Ella Dawn McGeough works around the ideas of existence and existentiality, ethics and abstraction, death and life. An inherent part of their practice is research, which acts both as a motive force for experiments and as foundation for their view of the world. The final revisions to their doctoral dissertation shaped the time they spent at Saint-Jean-Port-Joli and organized the material and conceptual articulations taking place in their studio, where they are probing the polarities expressed in ideas about interiority and exteriority and imagining the shifts between what lives within and outside of us as multiple attempts to have the two cohabit. The question of community is thus embodied in McGeough’s approach, a theme that gives rise to new aesthetic, narrative, and experiential positions.
At Est-Nord-Est, McGeough became interested in things that inhabit the spaces adjacent to the building – bunches of branches, insects, fragments of life and non-life – and embraced their shapes and the stories they harbour to model new figures at the intersection of an imaginary nymphal and otherworldly heritage. These creatures, called changelings, accumulate on long tables in McGeough’s emulsion area, alongside kettles holding a variety of natural materials waiting to be arranged with melted wax. As if finding a way to engage with the non-human, McGeough opens doors, placing these fragile assembled sculptures in dialogue as they suffer the vagaries of time. The political, symbolic, and semantic implications of their changes of state interest McGeough, as they testify to the importance of modulations in the land in the artist’s research and also make tangible the position that we choose to take within it.

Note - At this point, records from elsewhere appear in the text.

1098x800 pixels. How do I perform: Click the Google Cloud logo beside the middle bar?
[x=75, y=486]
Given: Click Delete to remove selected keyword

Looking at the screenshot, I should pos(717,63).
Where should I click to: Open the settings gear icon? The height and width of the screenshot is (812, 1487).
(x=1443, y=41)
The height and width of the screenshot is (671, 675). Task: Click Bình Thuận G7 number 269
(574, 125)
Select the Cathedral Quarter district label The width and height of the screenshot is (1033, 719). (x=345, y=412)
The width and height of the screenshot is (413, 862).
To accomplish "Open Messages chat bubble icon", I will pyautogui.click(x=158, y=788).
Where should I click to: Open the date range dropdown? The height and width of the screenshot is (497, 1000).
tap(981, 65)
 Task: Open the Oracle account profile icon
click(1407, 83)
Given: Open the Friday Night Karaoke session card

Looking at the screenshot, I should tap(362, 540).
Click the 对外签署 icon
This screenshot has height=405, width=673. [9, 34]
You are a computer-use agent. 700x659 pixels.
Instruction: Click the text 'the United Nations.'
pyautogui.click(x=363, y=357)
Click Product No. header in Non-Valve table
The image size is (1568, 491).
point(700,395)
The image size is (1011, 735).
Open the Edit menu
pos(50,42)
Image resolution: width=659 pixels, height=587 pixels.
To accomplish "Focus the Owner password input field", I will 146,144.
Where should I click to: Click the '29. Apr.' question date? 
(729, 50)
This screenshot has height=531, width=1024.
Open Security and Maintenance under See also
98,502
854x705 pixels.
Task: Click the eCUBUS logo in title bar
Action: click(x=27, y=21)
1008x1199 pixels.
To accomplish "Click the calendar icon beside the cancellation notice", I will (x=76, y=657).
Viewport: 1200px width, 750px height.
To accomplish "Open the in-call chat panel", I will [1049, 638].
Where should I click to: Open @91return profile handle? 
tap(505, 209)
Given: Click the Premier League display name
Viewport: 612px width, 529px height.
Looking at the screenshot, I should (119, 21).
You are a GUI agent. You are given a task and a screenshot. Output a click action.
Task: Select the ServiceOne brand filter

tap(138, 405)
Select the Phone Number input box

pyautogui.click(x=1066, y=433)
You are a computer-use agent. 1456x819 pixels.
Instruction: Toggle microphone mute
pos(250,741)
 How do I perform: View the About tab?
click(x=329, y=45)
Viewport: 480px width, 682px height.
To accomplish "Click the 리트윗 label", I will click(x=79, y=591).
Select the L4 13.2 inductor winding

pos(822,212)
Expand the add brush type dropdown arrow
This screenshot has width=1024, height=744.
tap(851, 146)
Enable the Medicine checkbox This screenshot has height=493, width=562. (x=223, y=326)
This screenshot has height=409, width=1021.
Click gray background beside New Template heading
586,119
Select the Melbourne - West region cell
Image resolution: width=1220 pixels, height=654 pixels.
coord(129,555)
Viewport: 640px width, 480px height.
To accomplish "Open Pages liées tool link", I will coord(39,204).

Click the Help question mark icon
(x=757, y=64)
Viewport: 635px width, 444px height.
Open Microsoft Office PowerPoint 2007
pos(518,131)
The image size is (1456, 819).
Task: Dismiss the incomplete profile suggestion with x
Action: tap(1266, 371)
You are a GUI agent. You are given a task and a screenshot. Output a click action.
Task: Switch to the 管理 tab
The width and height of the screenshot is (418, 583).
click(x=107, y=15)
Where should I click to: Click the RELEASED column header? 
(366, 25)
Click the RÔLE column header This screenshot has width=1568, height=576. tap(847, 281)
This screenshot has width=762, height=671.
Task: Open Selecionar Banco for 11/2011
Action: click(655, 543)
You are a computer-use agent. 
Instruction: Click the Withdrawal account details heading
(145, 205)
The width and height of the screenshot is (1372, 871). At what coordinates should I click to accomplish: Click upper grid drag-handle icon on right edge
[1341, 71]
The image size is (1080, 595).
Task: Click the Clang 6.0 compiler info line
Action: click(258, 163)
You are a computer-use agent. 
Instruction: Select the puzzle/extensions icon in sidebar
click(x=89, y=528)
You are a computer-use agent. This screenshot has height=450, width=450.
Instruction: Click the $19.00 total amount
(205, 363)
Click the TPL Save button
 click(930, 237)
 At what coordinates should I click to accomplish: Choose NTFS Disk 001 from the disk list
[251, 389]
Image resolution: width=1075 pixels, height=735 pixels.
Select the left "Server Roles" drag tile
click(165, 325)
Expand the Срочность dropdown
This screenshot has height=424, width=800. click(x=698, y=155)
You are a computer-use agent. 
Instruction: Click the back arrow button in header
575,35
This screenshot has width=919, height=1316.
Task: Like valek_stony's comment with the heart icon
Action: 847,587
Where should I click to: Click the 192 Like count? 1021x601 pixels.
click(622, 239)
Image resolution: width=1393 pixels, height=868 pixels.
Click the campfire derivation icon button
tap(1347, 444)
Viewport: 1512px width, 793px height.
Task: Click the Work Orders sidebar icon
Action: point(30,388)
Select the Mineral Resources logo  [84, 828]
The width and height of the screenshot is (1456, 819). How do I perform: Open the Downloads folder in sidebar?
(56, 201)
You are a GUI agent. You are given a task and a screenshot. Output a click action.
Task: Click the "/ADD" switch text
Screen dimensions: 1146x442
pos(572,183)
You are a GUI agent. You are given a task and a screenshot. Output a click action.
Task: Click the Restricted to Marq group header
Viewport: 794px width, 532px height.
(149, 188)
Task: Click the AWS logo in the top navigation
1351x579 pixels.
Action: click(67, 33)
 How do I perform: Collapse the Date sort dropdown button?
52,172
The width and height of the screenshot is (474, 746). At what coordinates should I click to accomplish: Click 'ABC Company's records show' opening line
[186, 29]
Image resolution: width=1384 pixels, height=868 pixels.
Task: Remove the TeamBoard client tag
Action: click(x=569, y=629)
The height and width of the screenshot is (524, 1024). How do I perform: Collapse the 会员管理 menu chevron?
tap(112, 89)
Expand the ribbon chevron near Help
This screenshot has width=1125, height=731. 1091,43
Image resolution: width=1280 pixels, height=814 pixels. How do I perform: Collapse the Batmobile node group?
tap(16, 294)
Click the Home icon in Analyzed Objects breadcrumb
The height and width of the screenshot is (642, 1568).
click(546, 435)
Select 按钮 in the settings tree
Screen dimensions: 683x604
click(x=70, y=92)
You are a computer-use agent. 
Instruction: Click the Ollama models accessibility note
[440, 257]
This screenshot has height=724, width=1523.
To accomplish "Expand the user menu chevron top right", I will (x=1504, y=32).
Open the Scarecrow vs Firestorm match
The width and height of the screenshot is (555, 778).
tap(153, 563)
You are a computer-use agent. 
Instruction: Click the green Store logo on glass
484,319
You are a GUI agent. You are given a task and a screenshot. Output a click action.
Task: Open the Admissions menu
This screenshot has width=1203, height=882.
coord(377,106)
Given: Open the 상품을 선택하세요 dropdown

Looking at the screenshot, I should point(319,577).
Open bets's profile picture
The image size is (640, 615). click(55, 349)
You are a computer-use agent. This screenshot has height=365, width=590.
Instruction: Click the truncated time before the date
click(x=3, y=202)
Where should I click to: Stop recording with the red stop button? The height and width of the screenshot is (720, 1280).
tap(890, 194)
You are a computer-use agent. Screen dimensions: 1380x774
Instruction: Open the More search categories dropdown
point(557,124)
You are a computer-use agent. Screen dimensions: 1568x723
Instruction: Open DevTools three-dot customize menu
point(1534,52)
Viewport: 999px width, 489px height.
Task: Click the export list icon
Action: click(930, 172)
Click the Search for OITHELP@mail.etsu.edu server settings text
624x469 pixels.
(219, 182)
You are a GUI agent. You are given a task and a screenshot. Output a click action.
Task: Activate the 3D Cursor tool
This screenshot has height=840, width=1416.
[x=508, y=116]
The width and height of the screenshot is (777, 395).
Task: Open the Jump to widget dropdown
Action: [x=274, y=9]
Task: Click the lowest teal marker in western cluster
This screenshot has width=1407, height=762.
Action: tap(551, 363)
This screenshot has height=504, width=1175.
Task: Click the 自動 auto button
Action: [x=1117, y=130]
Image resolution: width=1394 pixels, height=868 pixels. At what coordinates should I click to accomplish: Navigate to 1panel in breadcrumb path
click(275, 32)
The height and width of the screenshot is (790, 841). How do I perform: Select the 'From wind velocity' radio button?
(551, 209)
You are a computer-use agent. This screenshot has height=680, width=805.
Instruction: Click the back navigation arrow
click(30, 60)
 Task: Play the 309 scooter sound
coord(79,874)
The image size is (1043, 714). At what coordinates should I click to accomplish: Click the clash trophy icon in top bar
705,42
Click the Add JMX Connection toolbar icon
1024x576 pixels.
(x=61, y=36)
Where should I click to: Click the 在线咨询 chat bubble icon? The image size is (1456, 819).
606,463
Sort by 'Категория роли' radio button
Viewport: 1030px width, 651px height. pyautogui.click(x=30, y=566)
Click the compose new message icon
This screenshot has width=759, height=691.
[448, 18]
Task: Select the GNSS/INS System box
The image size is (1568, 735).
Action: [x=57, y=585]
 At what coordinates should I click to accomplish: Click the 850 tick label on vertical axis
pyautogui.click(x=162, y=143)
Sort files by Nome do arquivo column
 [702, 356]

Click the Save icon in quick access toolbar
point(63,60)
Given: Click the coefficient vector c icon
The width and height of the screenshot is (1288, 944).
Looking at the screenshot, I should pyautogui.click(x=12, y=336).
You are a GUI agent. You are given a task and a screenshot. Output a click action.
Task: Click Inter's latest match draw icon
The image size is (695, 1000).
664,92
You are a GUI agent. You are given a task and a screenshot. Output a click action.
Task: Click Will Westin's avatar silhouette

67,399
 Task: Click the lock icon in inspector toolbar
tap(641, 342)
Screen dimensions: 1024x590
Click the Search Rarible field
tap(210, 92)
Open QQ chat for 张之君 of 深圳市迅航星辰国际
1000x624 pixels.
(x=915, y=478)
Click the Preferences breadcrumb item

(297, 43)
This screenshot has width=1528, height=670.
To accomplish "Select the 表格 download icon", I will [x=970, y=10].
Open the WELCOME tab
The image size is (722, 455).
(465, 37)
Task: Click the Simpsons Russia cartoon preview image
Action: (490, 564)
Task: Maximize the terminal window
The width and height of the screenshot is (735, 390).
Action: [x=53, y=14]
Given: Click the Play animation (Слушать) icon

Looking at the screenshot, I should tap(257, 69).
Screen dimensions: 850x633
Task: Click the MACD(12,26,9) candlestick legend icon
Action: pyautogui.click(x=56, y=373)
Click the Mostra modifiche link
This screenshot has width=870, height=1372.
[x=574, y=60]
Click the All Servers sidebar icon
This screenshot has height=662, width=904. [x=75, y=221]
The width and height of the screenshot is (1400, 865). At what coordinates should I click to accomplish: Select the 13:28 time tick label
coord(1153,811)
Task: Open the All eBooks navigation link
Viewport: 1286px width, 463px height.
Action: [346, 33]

Once composed, these metamorphs seem to return to themselves, to seize their own history. Mythological narratives, notably, are situated at the periphery of McGeough’s practice and inspire contemplation on reflections and appearances, resistances and resiliencies, rigidity and undulation. For the artist, they constitute focal points from which arise a narrative impulse and an interest in the complexity of the stories that guide us. In this spirit, McGeough’s considerations lead them, through various approaches, to try to make the living visible and give it agency in the way in which it presents and tells about itself; their interest in the non-living is expressed in the worlds that they create from multiple imaginary fusions, like ebbs and flows between what exists and what doesn’t exist yet.